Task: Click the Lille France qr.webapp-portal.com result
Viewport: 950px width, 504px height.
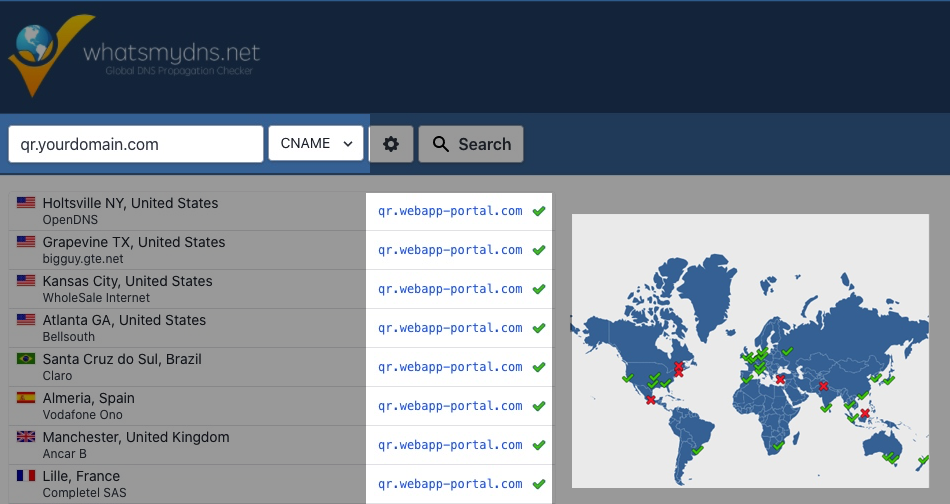Action: click(x=450, y=484)
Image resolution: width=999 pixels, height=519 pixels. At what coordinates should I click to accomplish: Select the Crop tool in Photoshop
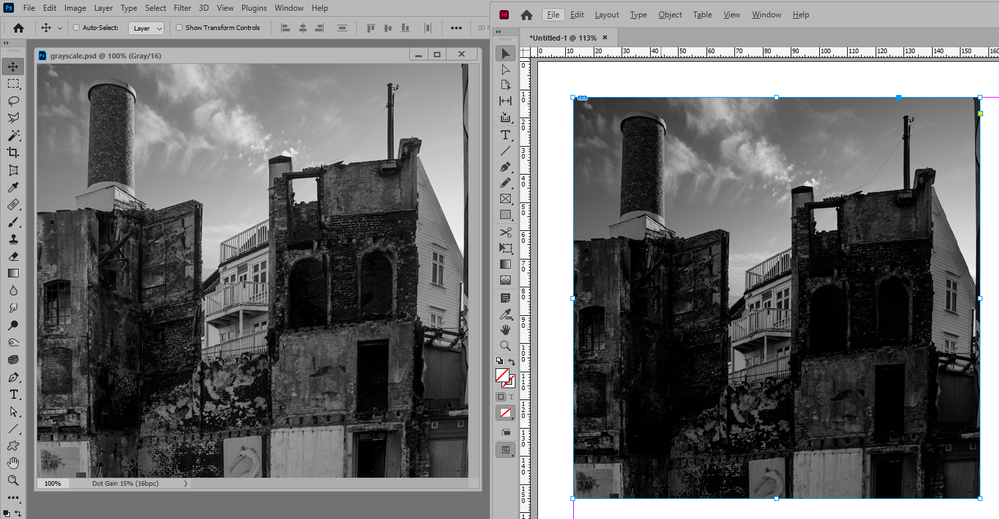[x=14, y=152]
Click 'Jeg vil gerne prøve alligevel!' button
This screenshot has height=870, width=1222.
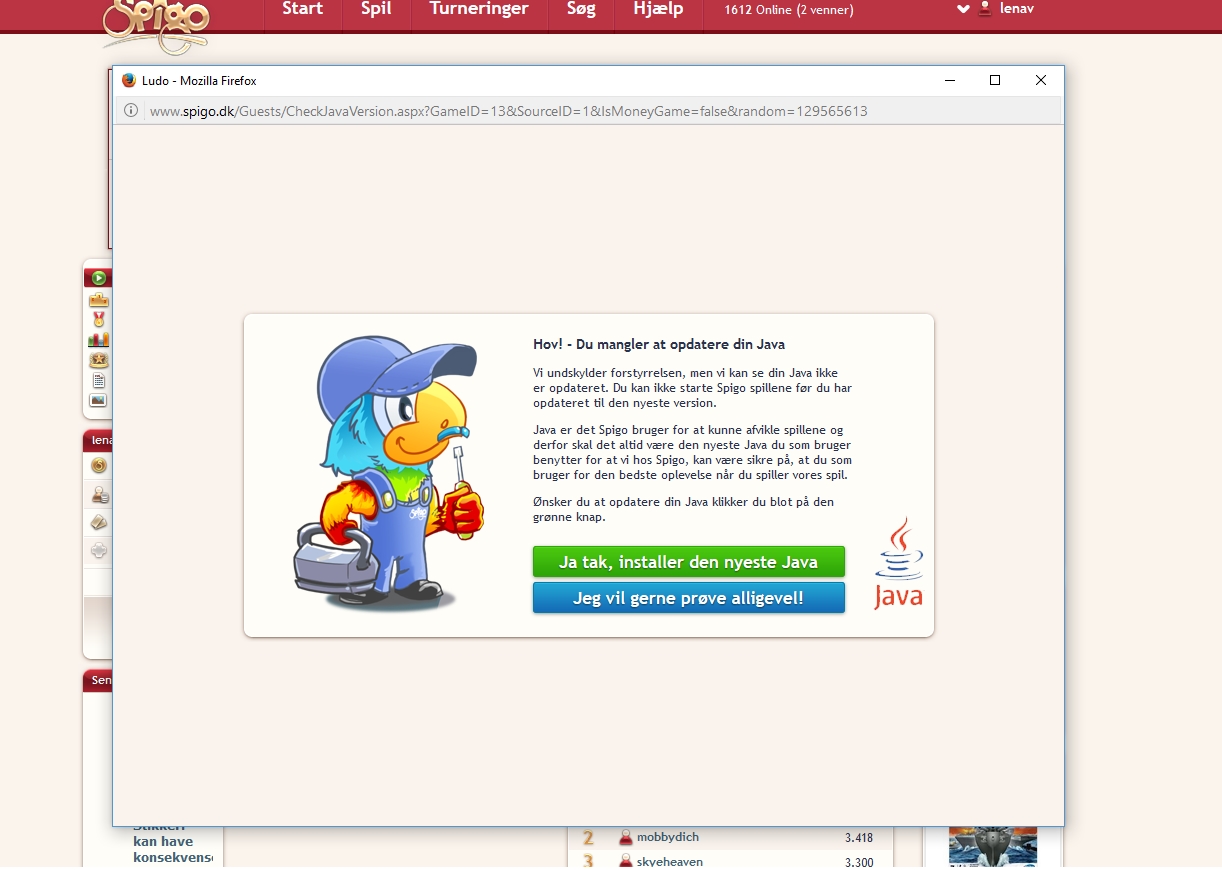(x=688, y=598)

TASK GOAL:
An exact copy of the records above is wanted, with the pictures omitted.

TASK SOLUTION:
Task: Click the Lille France qr.webapp-portal.com result
Viewport: 950px width, 504px height.
Action: click(x=450, y=484)
Image resolution: width=999 pixels, height=519 pixels. At what coordinates should I click to accomplish: Select the Crop tool in Photoshop
[x=14, y=152]
Click 'Jeg vil gerne prøve alligevel!' button
This screenshot has height=870, width=1222.
(x=688, y=598)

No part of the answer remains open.